For the reasons set forth above, we find that DSP did not violate FOIA by declining to provide complaints regarding DSP law-enforcement officers. However, for the litigation documents it is seeking, we recommend that CLASI submit a new request for records in accordance with this Opinion and DSP respond within the permissible timeframes under FOIA.
Very truly yours,
/s/ Aaron R. Goldstein
Aaron R. Goldstein
Chief Deputy Attorney General
cc: Rae M. Mims, Deputy Attorney General
Dorey L. Cole, Deputy Attorney General
 A third issue in the Petition was addressed in DSP’s Response, which specifically stated that they have no responsive records for the DSP civilian employees.
 “Law-enforcement officer” is a defined term in LEOBOR, and this Opinion uses this term in accordance therewith. 11 Del. C. § 9200(b).
 11 Del. C. § 9200(c)(12).
 11 Del. C. § 9200(d).
 Reyes. v. Freeberry, 2005 WL 3560724, at *6 (D. Del. Dec. 29, 2005).
 See News Journal Co. v. Billingsley, 1980 WL 3043, at *2-3 (Del. Ch. Nov. 20, 1980) (finding that documents related to a Delaware Association of Professional Engineers investigation were appropriately withheld as part of an investigative file and noting the release of complaints would result in “few individuals [coming] forth to embroil themselves in controversy or possible recrimination by notifying the Agency of something which might justify investigation.”).
 Similarly, FOIA exempts “investigatory files compiled for civil or criminal law-enforcement purposes” from the definition of “public record.” 29 Del. C. § 10002(l)(3).
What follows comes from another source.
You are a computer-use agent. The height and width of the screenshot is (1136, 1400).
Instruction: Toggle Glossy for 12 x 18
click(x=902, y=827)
Complaints are considered part of the investigatory file and exempt from disclosure under this FOIA exemption. See e.g., News Journal Co. v. Billingsley, 1980 WL 3043, at *2-3 (Del. Ch. Nov. 20, 1980) (concluding that both a formal complaint and document which led to an investigation by the Delaware Association of Professional Engineers were exempted from FOIA pursuant to the investigatory file exemption); Del. Op. Att’y Gen. 17-IB47, 2017 WL 4652343, at *1 (Sept. 22, 2017) (finding that a complaint was part of the investigatory file exemption under FOIA).
 See 11 Del. C. § 9200.
 CLASI has not disputed the existence of this Order, as provided by DSP, but instead, CLASI has argued that the Order is not an appropriate basis to withhold documents since the litigation has been resolved. DSP argued that it is unaware of the specific documents CLASI seeks, but “any documents provided in discovery in the … litigation are sealed and cannot be used in any other capacity.” CLASI countered in its Reply that the Order does not affect its rights under FOIA to the documents and DSP’s designations of confidentiality do not serve as a basis to avoid FOIA.
 Petition, p. 3.
 Del. Op. Att’y Gen. 11-IB06, 2011 WL 2741858, at *1-2 (June 22, 2011) (determining that Superior Court records placed under seal by court order are not public records under FOIA and noting that to require otherwise would cause the public body to commit contempt of court).
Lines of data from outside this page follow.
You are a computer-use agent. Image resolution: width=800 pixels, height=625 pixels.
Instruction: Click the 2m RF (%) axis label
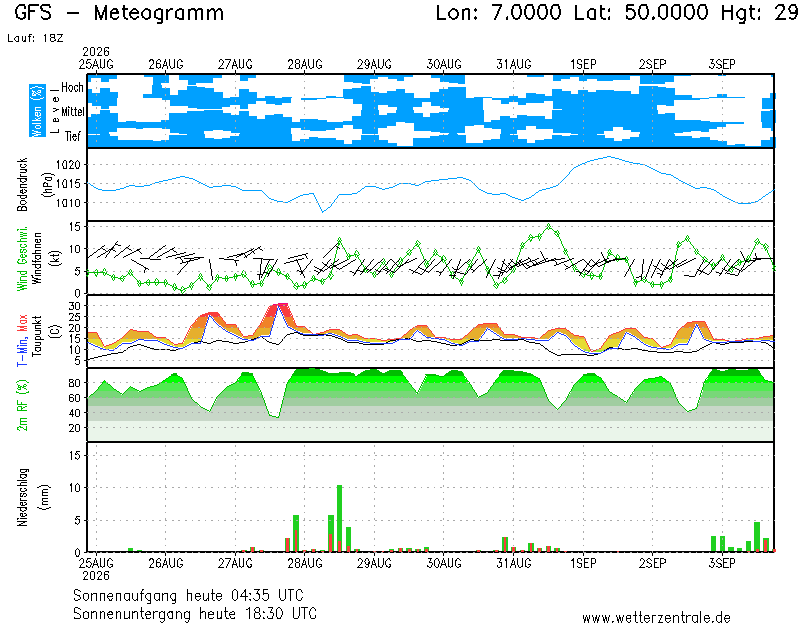point(22,405)
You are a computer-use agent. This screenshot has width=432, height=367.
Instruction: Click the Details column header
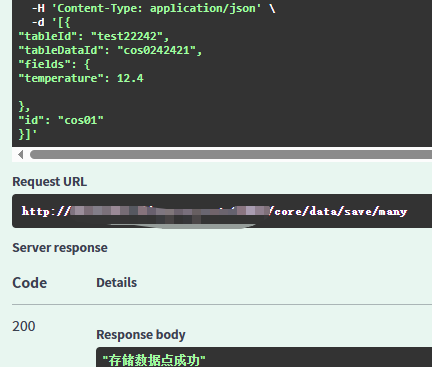116,283
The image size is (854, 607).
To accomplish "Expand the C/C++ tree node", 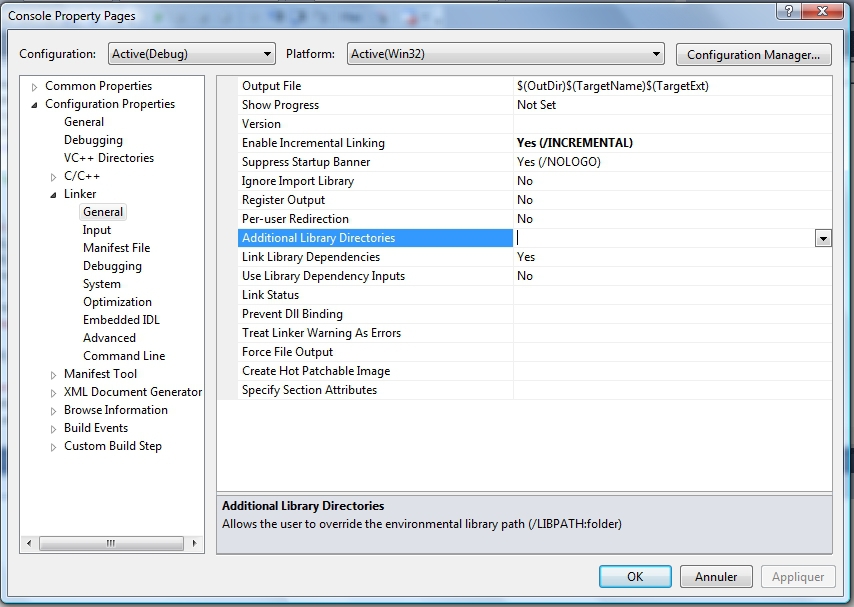I will point(54,177).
 Id.; 29 Del. C. § 10002(l)(6).
 We do not find CLASI’s argument persuasive that providing additional information about the requested documents would prompt DSP to undertake only a limited search. There is no reason to assume that DSP will not undertake a search in accordance with the terms of CLASI’s request as FOIA requires. In fact, FOIA allows public bodies to ask requestors to provide additional information known to them when making requests. 29 Del. C. § 10003(f). As a general matter, we encourage open communication between public bodies and requestors to ease the process of locating and receiving responsive documents.
 The status of this matter necessarily leaves open the question of whether additional responsive documents exist which are appropriate for disclosure to CLASI. Therefore, we do not address the arguments regarding the potential or pending litigation exemption at this time. DSP may assert appropriate exemptions in its response to the new records request, and CLASI may challenge a denial of any records that it deems improper in accordance with the FOIA statute.